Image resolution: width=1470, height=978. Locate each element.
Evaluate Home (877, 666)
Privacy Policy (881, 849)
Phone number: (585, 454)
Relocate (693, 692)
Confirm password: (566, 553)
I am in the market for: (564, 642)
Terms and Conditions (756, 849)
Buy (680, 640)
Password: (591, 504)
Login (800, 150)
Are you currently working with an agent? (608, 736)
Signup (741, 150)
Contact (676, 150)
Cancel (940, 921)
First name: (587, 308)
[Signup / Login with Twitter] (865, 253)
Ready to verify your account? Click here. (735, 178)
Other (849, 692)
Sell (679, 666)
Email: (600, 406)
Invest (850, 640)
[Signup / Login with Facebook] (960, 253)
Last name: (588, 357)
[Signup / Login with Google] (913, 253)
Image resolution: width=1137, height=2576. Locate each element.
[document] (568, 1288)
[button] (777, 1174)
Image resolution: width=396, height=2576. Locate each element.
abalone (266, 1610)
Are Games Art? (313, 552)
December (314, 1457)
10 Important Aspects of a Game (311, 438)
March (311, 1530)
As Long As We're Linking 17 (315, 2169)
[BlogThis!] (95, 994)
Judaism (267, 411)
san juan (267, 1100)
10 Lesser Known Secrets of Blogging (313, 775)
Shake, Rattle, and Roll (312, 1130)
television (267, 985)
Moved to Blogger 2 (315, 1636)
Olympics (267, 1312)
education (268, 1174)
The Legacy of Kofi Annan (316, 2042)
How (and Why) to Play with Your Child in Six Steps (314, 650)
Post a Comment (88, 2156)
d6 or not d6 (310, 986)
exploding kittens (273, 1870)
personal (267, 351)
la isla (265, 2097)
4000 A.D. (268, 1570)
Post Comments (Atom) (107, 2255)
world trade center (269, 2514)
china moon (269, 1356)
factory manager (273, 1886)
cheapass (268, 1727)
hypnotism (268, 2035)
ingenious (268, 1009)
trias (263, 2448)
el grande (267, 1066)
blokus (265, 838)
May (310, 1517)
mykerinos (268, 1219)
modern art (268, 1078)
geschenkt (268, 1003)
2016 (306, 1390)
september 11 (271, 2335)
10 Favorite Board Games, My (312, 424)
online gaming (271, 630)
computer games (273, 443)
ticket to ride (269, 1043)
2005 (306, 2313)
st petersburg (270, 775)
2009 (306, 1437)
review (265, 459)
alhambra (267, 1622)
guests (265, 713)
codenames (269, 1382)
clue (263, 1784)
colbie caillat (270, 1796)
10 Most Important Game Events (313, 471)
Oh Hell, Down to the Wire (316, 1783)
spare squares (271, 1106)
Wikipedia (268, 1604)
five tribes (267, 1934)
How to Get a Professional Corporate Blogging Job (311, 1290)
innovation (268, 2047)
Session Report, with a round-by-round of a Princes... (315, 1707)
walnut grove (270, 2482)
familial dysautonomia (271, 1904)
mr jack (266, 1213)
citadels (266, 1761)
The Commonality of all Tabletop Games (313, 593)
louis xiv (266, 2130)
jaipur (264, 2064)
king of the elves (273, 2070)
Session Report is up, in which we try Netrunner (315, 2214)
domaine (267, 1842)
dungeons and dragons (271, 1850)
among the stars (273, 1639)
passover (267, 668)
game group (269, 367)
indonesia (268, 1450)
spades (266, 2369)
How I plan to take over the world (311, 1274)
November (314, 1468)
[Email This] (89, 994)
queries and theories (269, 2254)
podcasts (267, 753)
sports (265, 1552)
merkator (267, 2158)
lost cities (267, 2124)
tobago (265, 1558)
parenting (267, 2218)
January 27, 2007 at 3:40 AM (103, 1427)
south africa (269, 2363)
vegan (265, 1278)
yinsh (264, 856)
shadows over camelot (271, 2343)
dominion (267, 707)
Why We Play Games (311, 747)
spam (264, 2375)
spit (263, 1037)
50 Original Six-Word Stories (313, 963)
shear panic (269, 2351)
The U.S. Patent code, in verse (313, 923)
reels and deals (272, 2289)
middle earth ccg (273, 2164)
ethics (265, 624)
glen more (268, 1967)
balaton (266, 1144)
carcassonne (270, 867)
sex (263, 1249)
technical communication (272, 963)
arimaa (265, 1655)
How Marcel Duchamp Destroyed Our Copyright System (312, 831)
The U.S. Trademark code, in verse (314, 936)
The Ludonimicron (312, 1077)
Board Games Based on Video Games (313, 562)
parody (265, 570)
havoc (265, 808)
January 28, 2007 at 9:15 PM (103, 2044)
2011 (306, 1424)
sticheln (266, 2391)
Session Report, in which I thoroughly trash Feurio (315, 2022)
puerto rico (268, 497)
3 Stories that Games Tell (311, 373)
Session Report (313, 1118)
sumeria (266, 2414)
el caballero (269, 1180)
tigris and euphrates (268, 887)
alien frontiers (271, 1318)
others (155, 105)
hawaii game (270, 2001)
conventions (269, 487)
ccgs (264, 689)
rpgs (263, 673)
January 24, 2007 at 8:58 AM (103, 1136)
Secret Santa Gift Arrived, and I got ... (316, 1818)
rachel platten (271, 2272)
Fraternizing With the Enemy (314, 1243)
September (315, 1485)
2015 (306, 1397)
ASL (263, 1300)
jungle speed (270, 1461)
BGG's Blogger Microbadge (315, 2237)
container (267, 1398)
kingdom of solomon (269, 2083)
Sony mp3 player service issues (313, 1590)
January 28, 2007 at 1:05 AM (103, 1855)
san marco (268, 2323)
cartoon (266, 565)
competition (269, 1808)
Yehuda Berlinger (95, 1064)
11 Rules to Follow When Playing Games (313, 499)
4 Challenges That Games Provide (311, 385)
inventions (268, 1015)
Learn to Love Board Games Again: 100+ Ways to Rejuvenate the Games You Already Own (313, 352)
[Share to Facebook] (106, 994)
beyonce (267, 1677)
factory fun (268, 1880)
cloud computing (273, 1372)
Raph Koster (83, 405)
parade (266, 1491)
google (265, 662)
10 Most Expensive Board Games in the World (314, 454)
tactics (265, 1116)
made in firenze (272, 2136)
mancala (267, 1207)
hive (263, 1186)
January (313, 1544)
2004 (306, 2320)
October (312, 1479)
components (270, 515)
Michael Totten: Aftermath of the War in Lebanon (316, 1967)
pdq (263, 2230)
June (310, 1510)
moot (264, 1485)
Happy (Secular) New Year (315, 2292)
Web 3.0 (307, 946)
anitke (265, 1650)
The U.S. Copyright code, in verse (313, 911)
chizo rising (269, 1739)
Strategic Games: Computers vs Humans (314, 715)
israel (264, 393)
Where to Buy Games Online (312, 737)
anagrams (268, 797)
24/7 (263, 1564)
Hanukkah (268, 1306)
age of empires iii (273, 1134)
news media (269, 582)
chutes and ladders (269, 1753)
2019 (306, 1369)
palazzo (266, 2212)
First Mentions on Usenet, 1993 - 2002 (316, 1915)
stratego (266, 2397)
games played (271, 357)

WORK INSTRUCTION: Each line of the material above is to be retyped verbatim.

ANSWER SECTION:
Image resolution: width=1470, height=978. Locate each element.
Evaluate Home (877, 666)
Privacy Policy (881, 849)
Phone number: (585, 454)
Relocate (693, 692)
Confirm password: (566, 553)
I am in the market for: (564, 642)
Terms and Conditions (756, 849)
Buy (680, 640)
Password: (591, 504)
Login (800, 150)
Are you currently working with an agent? (608, 736)
Signup (741, 150)
Contact (676, 150)
Cancel (940, 921)
First name: (587, 308)
[Signup / Login with Twitter] (865, 253)
Ready to verify your account? Click here. (735, 178)
Other (849, 692)
Sell (679, 666)
Email: (600, 406)
Invest (850, 640)
[Signup / Login with Facebook] (960, 253)
Last name: (588, 357)
[Signup / Login with Google] (913, 253)
Image resolution: width=1137, height=2576. Locate each element.
[document] (568, 1288)
[button] (777, 1174)
Image resolution: width=396, height=2576. Locate each element.
abalone (266, 1610)
Are Games Art? (313, 552)
December (314, 1457)
10 Important Aspects of a Game (311, 438)
March (311, 1530)
As Long As We're Linking 17 (315, 2169)
[BlogThis!] (95, 994)
Judaism (267, 411)
san juan (267, 1100)
10 Lesser Known Secrets of Blogging (313, 775)
Shake, Rattle, and Roll (312, 1130)
television (267, 985)
Moved to Blogger 2 (315, 1636)
Olympics (267, 1312)
education (268, 1174)
The Legacy of Kofi Annan (316, 2042)
How (and Why) to Play with Your Child in Six Steps (314, 650)
Post a Comment (88, 2156)
d6 or not d6 (310, 986)
exploding kittens (273, 1870)
personal (267, 351)
la isla (265, 2097)
4000 A.D. (268, 1570)
Post Comments (Atom) (107, 2255)
world trade center (269, 2514)
china moon (269, 1356)
factory manager (273, 1886)
cheapass (268, 1727)
hypnotism (268, 2035)
ingenious (268, 1009)
trias (263, 2448)
el grande (267, 1066)
blokus (265, 838)
May (310, 1517)
mykerinos (268, 1219)
modern art (268, 1078)
geschenkt (268, 1003)
2016 (306, 1390)
september 11 (271, 2335)
10 Favorite Board Games, My (312, 424)
online gaming (271, 630)
computer games (273, 443)
ticket to ride (269, 1043)
2005 (306, 2313)
st petersburg (270, 775)
2009 (306, 1437)
review (265, 459)
alhambra (267, 1622)
guests (265, 713)
codenames (269, 1382)
clue (263, 1784)
colbie caillat (270, 1796)
10 Most Important Game Events (313, 471)
Oh Hell, Down to the Wire (316, 1783)
spare squares (271, 1106)
Wikipedia (268, 1604)
five tribes (267, 1934)
How to Get a Professional Corporate Blogging Job (311, 1290)
innovation (268, 2047)
Session Report, with a round-by-round of a Princes... (315, 1707)
walnut grove (270, 2482)
familial dysautonomia (271, 1904)
mr jack (266, 1213)
citadels (266, 1761)
The Commonality of all Tabletop Games (313, 593)
louis xiv (266, 2130)
jaipur (264, 2064)
king of the elves (273, 2070)
Session Report is up, in which we try Netrunner (315, 2214)
domaine (267, 1842)
dungeons and dragons (271, 1850)
among the stars (273, 1639)
passover (267, 668)
game group (269, 367)
indonesia (268, 1450)
spades (266, 2369)
How I plan to take over the world (311, 1274)
November (314, 1468)
[Email This] (89, 994)
queries and theories (269, 2254)
podcasts (267, 753)
sports (265, 1552)
merkator (267, 2158)
lost cities (267, 2124)
tobago (265, 1558)
parenting (267, 2218)
January 27, 2007 at 3:40 AM (103, 1427)
south africa (269, 2363)
vegan (265, 1278)
yinsh (264, 856)
shadows over camelot (271, 2343)
dominion (267, 707)
Why We Play Games (311, 747)
spam (264, 2375)
spit (263, 1037)
50 Original Six-Word Stories (313, 963)
shear panic (269, 2351)
The U.S. Patent code, in verse (313, 923)
reels and deals (272, 2289)
middle earth ccg (273, 2164)
ethics (265, 624)
glen more (268, 1967)
balaton (266, 1144)
carcassonne (270, 867)
sex (263, 1249)
technical communication (272, 963)
arimaa (265, 1655)
How Marcel Duchamp Destroyed Our Copyright System (312, 831)
The U.S. Trademark code, in verse (314, 936)
The Ludonimicron (312, 1077)
Board Games Based on Video Games (313, 562)
parody (265, 570)
havoc (265, 808)
January 28, 2007 at 9:15 PM (103, 2044)
2011 (306, 1424)
sticheln (266, 2391)
Session Report, in which I thoroughly trash Feurio (315, 2022)
puerto rico (268, 497)
3 Stories that Games Tell (311, 373)
Session Report (313, 1118)
sumeria (266, 2414)
el caballero (269, 1180)
tigris and euphrates (268, 887)
alien frontiers (271, 1318)
others (155, 105)
hawaii game (270, 2001)
conventions (269, 487)
ccgs (264, 689)
rpgs (263, 673)
January 24, 2007 at 8:58 AM (103, 1136)
Secret Santa Gift Arrived, and I got ... (316, 1818)
rachel platten (271, 2272)
Fraternizing With the Enemy (314, 1243)
September (315, 1485)
2015 (306, 1397)
ASL (263, 1300)
jungle speed (270, 1461)
BGG's Blogger Microbadge (315, 2237)
container (267, 1398)
kingdom of solomon (269, 2083)
Sony mp3 player service issues (313, 1590)
January 28, 2007 at 1:05 AM (103, 1855)
san marco (268, 2323)
cartoon (266, 565)
competition (269, 1808)
Yehuda Berlinger (95, 1064)
11 Rules to Follow When Playing Games (313, 499)
4 Challenges That Games Provide (311, 385)
inventions (268, 1015)
Learn to Love Board Games Again: 100+ Ways to Rejuvenate the Games You Already Own (313, 352)
[Share to Facebook] (106, 994)
beyonce (267, 1677)
factory fun (268, 1880)
cloud computing (273, 1372)
Raph Koster (83, 405)
parade (266, 1491)
google (265, 662)
10 Most Expensive Board Games in the World (314, 454)
tactics (265, 1116)
made in firenze (272, 2136)
mancala (267, 1207)
hive (263, 1186)
January (313, 1544)
2004 (306, 2320)
October (312, 1479)
components (270, 515)
Michael Totten: Aftermath of the War in Lebanon (316, 1967)
pdq (263, 2230)
June (310, 1510)
moot (264, 1485)
Happy (Secular) New Year (315, 2292)
Web 3.0 (307, 946)
anitke (265, 1650)
The U.S. Copyright code, in verse (313, 911)
chizo rising (269, 1739)
Strategic Games: Computers vs Humans (314, 715)
israel (264, 393)
Where to Buy Games Online (312, 737)
anagrams (268, 797)
24/7 (263, 1564)
Hanukkah (268, 1306)
age of empires iii (273, 1134)
news media (269, 582)
chutes and ladders (269, 1753)
2019 (306, 1369)
palazzo (266, 2212)
First Mentions on Usenet, 1993 - 2002 (316, 1915)
stratego (266, 2397)
games played (271, 357)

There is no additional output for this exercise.